Alejandra Wilches, vocera de la Asociación Nacional de Técnicos en Telefonía y Comunicaciones Afines –Atelca–, declaró para desdeabajo que como sindicato “nosotros hemos argumentado en medios que no es cierto que se estén generando pérdidas, sino que se está depreciando de manera acelerada la empresa”, lo cual pone nuevamente en evidencia el afán de la alcaldía de Enrique Peñalosa por privatizar las pocas empresas públicas que le quedan al distrito.


Por su parte William Sánchez, afiliado a Sintrateléfonos, aseguró que esta situación se presenta por retaliaciones por parte del Alcalde Mayor, debido al cabildo popular realizado en el 2016 para impedir la venta de la empresa, y el más reciente apoyo de Sintrateléfonos al proceso de revocatoria del mandato de Peñalosa.


En un comunicado emitido por la ETB se lee: “el costo del personal sobre los ingresos corresponde casi al doble frente a la competencia.
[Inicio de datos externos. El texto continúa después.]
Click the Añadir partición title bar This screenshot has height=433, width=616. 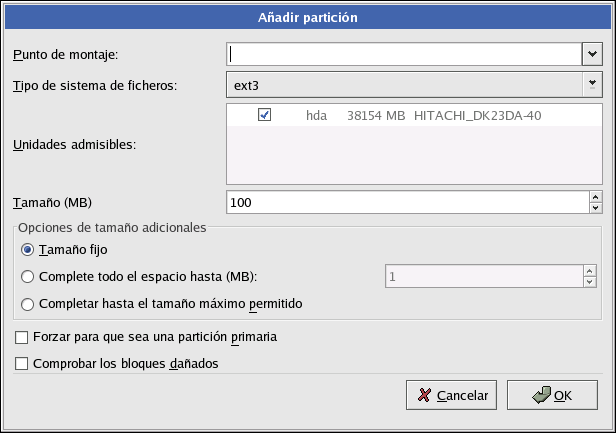[x=308, y=17]
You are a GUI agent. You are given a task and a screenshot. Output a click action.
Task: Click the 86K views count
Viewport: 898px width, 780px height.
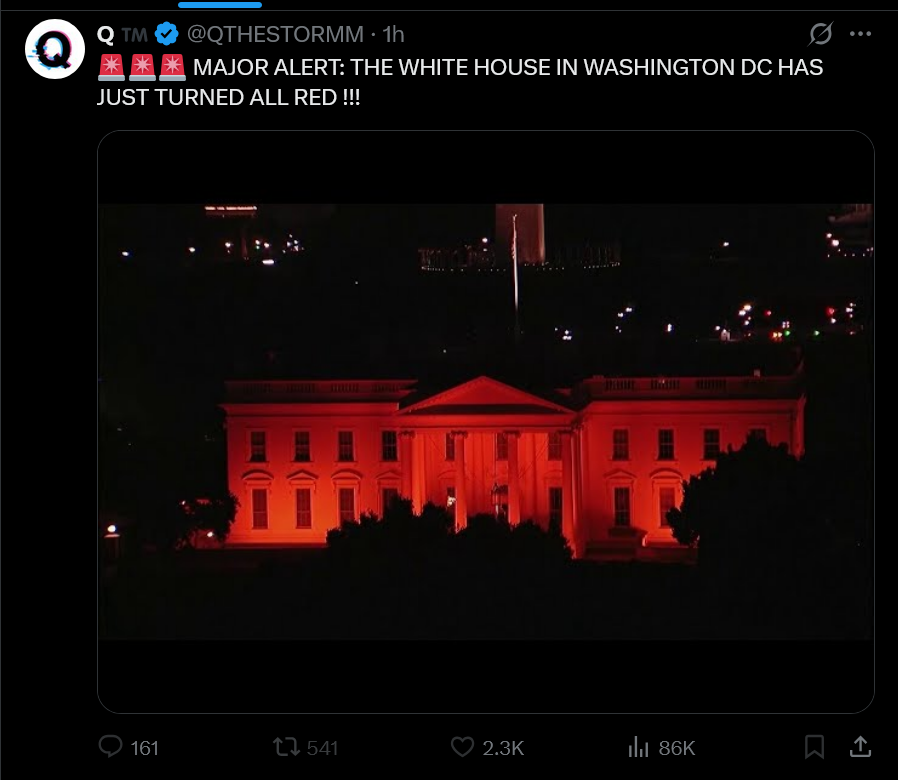(676, 748)
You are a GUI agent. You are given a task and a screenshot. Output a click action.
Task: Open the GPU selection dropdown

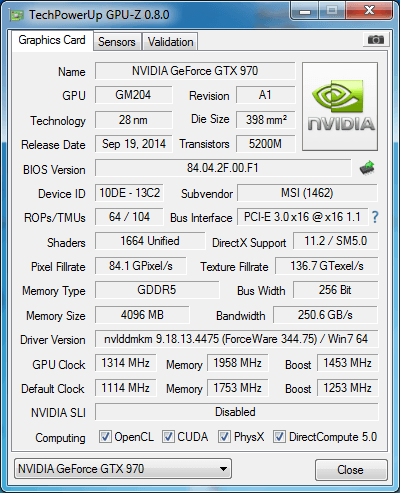123,469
La empresa tiene una menor productividad con respecto a los competidores debido, entre otras, a que tiene una carga prestacional superior al mercado; el horario laboral de su planta operativa oscila entre 36 y 40 horas semanales cuando el trabajador colombiano debe cumplir 48 y el gasto anual para cubrir los beneficios de la convención colectiva de los dos sindicatos de la empresa supera los $65.000 millones”. Párrafos más adelante menciona que “la empresa insistió sin éxito en reducir las cargas laborales y así evitar llegar a esta situación por lo cual se ve en la necesidad de tener que eliminar algunos cargos”.


Palagras que esconden la realidad, pues lo que realmente dicen es que como los sindicatos no accedieron a las presiones de las directivas para aumentar la carga laboral de los empleados, estas decidieron eliminar los puestos del 5 por ciento de los trabajadores de la ETB, como una medida de coacción para los trabajadores y trabajadoras.


En el curso del miércoles 28 de junio, Atelca y Sintrateléfonos citaron una reunión extraordianaria de sus Juntas Directivas para evaluar la situación ante la cual se enfrentan. A la hora de terminar este escrito (4:56 pm) no han explicado cómo enfrentaran la arremita patronal.